- Relator(a)
- Ministra Laurita Vaz
- Órgão julgador
- Sexta Turma
- Data do julgamento
- 04/06/2019
- Data de publicação
- 14/06/2019
STJ – Acórdão, Rel. Ministra Laurita Vaz, Sexta Turma, j. 04/06/2019, p. 14/06/2019
RECURSO ORDINÁRIO EM HABEAS CORPUS. HOMICÍDIO QUALIFICADO E CORRUPÇÃO DE MENOR. PRISÃO PREVENTIVA. SUPERVENIÊNCIA DE DECISÃO DE PRONÚNCIA. MANUTENÇÃO DA CUSTÓDIA PELOS MESMOS FUNDAMENTOS. IDONEIDADE. GRAVIDADE CONCRETA. RISCO DE REITERAÇÃO DELITIVA. RECURSO DESPROVIDO. 1. Segundo a orientação desta Corte Superior de Justiça, o advento de decisão de pronúncia não enseja a prejudicialidade do writ, no ponto relacionado à fundamentação da prisão preventiva, quando os fundamentos que levaram à manutenção da custódia foram os mesmos apontados por ocasião da decisão primeva. 2. A decretação ou a manutenção da prisão preventiva depende da configuração objetiva de um ou mais dos requisitos do art. 312 do Código de Processo Penal. Para isso, o Julgador deve consignar, expressamente, elementos reais e concretos indicadores de que o indiciado ou acusado, solto, colocará em risco a ordem pública ou econômica, a instrução criminal ou a aplicação da lei penal. 3. No caso, a custódia cautelar encontra-se suficientemente fundamentada na garantia da ordem pública, especialmente em razão da gravidade do delito, pois a vítima foi alvejada pelo Recorrente, com auxílio de um adolescente, em via pública, motivado por disputa pelo controle do tráfico de entorpecentes da região.

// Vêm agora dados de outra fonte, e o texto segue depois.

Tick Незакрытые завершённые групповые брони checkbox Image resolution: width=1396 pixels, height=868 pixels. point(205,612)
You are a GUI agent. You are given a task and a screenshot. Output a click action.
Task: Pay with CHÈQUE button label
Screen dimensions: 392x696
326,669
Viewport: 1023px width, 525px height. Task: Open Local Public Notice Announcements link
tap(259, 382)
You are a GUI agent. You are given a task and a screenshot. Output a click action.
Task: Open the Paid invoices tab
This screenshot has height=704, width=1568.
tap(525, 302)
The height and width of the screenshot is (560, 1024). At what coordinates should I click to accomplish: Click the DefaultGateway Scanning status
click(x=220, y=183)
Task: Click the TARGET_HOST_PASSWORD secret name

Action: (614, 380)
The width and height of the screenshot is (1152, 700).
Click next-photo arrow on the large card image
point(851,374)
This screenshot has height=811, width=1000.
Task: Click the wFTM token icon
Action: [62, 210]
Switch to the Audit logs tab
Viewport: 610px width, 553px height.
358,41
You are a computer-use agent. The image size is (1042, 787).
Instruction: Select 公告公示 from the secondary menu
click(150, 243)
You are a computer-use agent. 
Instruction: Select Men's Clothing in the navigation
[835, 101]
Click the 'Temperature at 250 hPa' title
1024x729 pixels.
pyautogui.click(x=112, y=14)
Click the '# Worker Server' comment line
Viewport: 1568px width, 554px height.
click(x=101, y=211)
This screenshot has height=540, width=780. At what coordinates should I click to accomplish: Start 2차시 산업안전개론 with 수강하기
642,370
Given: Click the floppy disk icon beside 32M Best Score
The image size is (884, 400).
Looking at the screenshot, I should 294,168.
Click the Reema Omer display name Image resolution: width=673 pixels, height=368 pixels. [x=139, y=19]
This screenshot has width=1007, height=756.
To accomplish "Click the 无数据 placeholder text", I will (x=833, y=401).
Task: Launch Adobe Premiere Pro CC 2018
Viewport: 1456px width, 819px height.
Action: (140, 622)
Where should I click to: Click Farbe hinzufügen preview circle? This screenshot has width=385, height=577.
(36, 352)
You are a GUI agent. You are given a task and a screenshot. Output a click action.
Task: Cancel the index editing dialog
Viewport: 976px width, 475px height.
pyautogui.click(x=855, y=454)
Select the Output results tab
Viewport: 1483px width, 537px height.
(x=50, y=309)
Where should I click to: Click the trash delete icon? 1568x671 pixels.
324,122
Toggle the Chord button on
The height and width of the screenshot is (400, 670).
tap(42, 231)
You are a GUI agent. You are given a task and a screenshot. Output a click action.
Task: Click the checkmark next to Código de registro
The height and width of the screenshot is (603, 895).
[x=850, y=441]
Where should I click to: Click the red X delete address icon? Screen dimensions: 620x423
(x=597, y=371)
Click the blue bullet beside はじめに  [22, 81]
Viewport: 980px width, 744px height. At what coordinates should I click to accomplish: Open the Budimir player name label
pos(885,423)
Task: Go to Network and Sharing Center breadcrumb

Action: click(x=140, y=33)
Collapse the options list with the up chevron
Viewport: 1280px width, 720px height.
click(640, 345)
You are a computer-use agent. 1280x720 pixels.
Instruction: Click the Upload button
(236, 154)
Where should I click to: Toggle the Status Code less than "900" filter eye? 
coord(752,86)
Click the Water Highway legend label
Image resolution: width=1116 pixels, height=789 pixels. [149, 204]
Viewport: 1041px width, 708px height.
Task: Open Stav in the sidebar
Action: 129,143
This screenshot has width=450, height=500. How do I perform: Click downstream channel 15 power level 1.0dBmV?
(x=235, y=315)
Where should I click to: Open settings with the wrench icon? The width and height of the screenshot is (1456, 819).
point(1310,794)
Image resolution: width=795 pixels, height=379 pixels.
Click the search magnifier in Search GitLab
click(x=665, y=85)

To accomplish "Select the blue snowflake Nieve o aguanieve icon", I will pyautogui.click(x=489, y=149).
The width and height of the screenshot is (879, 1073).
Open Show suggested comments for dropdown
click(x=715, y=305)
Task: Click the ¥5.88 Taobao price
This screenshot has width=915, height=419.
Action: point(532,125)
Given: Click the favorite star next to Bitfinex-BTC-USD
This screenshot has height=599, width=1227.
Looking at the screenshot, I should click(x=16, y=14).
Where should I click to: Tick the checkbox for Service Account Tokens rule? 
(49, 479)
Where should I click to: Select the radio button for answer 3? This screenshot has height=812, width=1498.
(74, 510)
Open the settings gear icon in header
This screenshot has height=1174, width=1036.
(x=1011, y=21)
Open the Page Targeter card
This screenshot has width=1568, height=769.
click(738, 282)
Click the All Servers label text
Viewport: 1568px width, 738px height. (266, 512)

Além disso, o Recorrente responde a outras ações penais, a indicar o risco concreto de reiteração delitiva. 4. Nos termos de reiterada jurisprudência do Superior Tribunal de Justiça, é cabível a prisão para a garantia da ordem pública, quando se sabe que o delito de homicídio qualificado foi praticado em decorrência de disputa relacionada ao tráfico drogas. 5. Recurso ordinário em habeas corpus desprovido. (RHC n. 107.330/BA, relatora Ministra Laurita Vaz, Sexta Turma, julgado em 4/6/2019, DJe de 14/6/2019.)